Afwijzing maatwerkvoorziening individuele begeleiding voor financiën en post
4.2.
Niet in geschil is dat appellante is aangewezen op hulp bij de financiën en de verwerking van de post. In het dossier zijn geen aanknopingspunten te vinden waaruit blijkt dat de zoon in de te beoordelen periode deze taken niet meer uitvoerde voor appellante. Appellante heeft tijdens het onderzoek juist aangegeven dat haar zoon haar helpt bij de financiën en de post. Het college heeft dan ook terecht aangenomen dat het sociaal netwerk van appellante in de behoefte aan ondersteuning hierbij voorziet en dat hiervoor geen maatwerkvoorziening hoeft te worden verstrekt.
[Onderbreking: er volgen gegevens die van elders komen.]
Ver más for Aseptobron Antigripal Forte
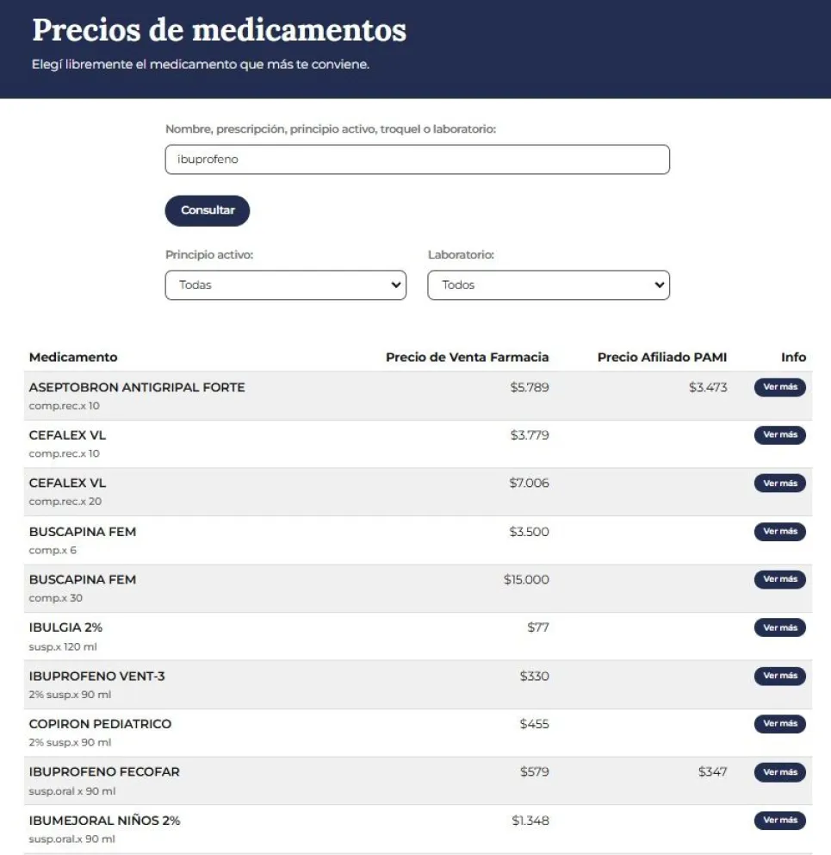 [x=779, y=387]
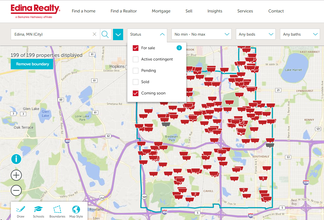
Task: Uncheck the For sale status checkbox
Action: coord(136,48)
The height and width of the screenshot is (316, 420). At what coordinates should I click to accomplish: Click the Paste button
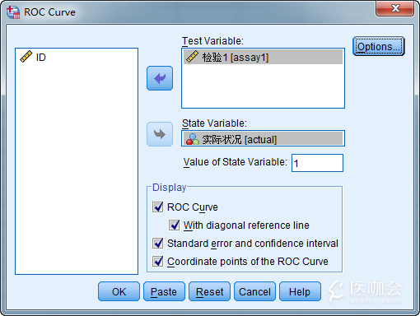tap(164, 291)
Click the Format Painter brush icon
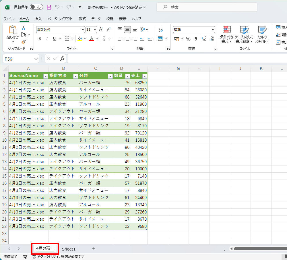Screen dimensions: 287x260 24,42
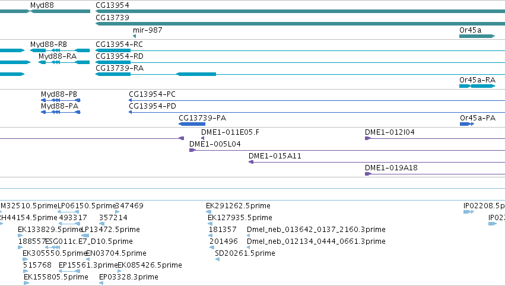Select the DME1-012I04 start marker
This screenshot has width=505, height=286.
[368, 138]
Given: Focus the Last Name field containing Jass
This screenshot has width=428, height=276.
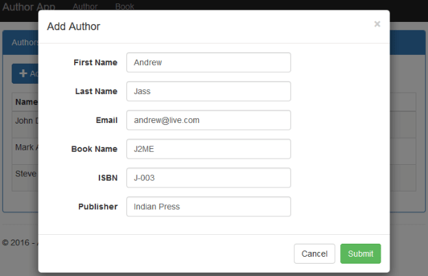Looking at the screenshot, I should (x=209, y=91).
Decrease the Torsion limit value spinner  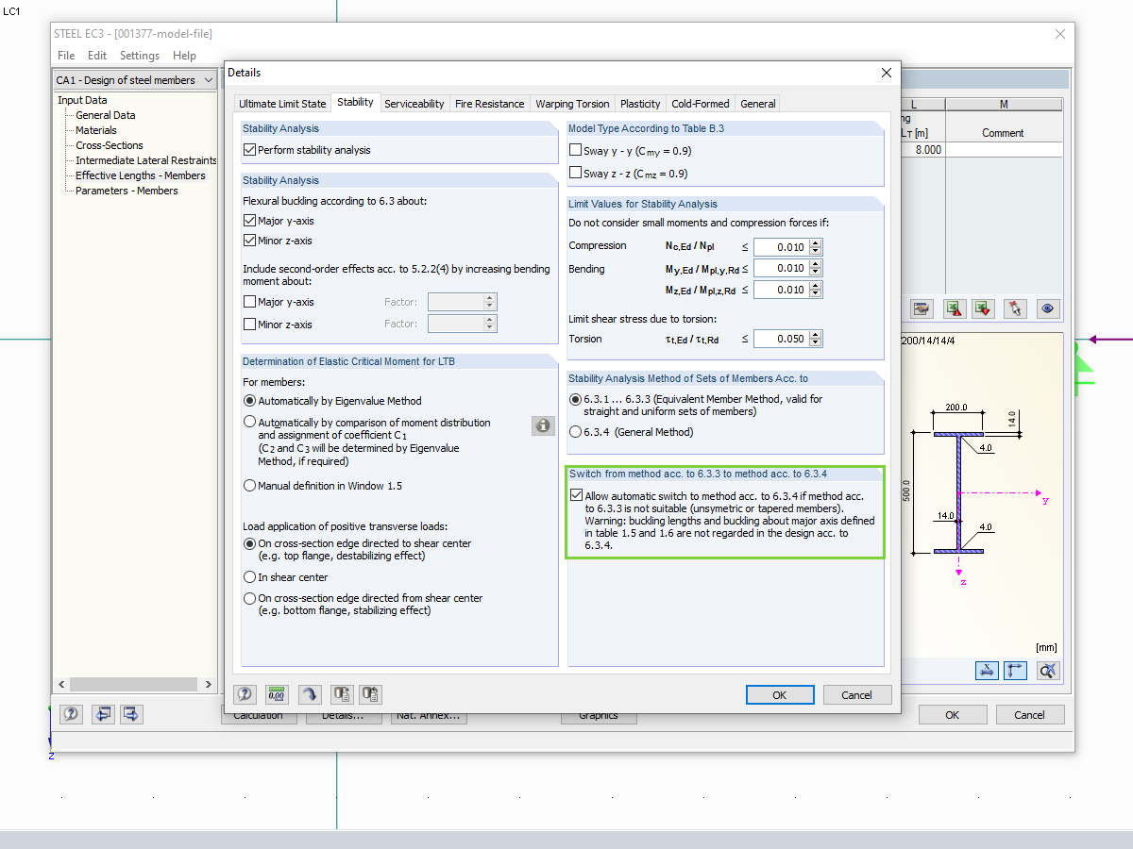pos(816,343)
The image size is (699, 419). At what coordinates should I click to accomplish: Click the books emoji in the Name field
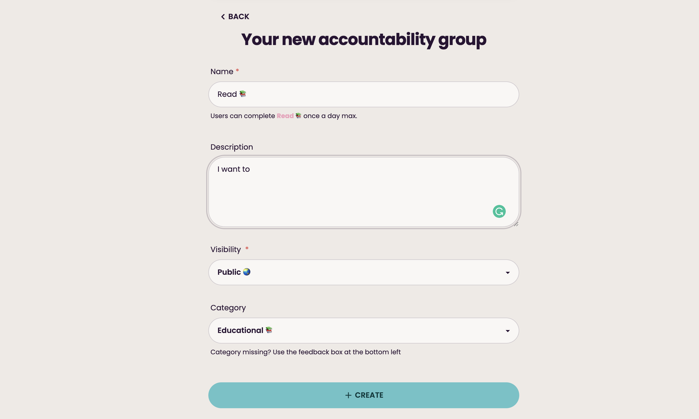243,94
Dat de situatie later is gewijzigd en de zoon deze hulp niet meer wil bieden aan appellante, maakt niet dat het college zich in de periode in geding niet op dit standpunt heeft kunnen stellen.
Ingangsdatum maatwerkvoorziening dagbesteding Brunnera
4.3.
Tot slot heeft appellante aangevoerd dat de ingangsdatum van de maatwerkvoorziening voor vier dagdelen dagbesteding van Brunnera op 1 juli 2019 had moeten worden gesteld. Dit omdat er volgens appellante een gat zit tussen de beëindiging van de eerdere maatwerkvoorziening voor dagbesteding van Brunnera per 1 juli 2019 en de start van de huidige maatwerkvoorziening voor dagbesteding van Brunnera per 31 oktober 2019.
4.4.
Deze grond slaagt niet. Het college heeft toegelicht dat vanwege de lange duur van het onderzoek ervoor is gekozen om de maatwerkvoorziening voor dagbesteding met terugwerkende kracht in te laten gaan op de datum van de melding op 31 oktober 2019. Dat er als gevolg van de eerdere beëindiging van de dagbesteding van Brunnera een periode is waarin geen maatwerkvoorziening voor dagbesteding is verstrekt, maakt niet dat het college in dit geval niet van deze ingangsdatum mocht uitgaan.
4.5.
Uit wat in 4.1 tot en met 4.4 is overwogen volgt dat het hoger beroep niet slaagt. De aangevallen uitspraak zal worden bevestigd.
5. Er is geen aanleiding voor een proceskostenveroordeling.

BESLISSING

De Centrale Raad van Beroep bevestigt de aangevallen uitspraak.
Deze uitspraak is gedaan door D.S. de Vries, in tegenwoordigheid van L.C. van Bentum als griffier. De beslissing is uitgesproken in het openbaar op 31 januari 2024.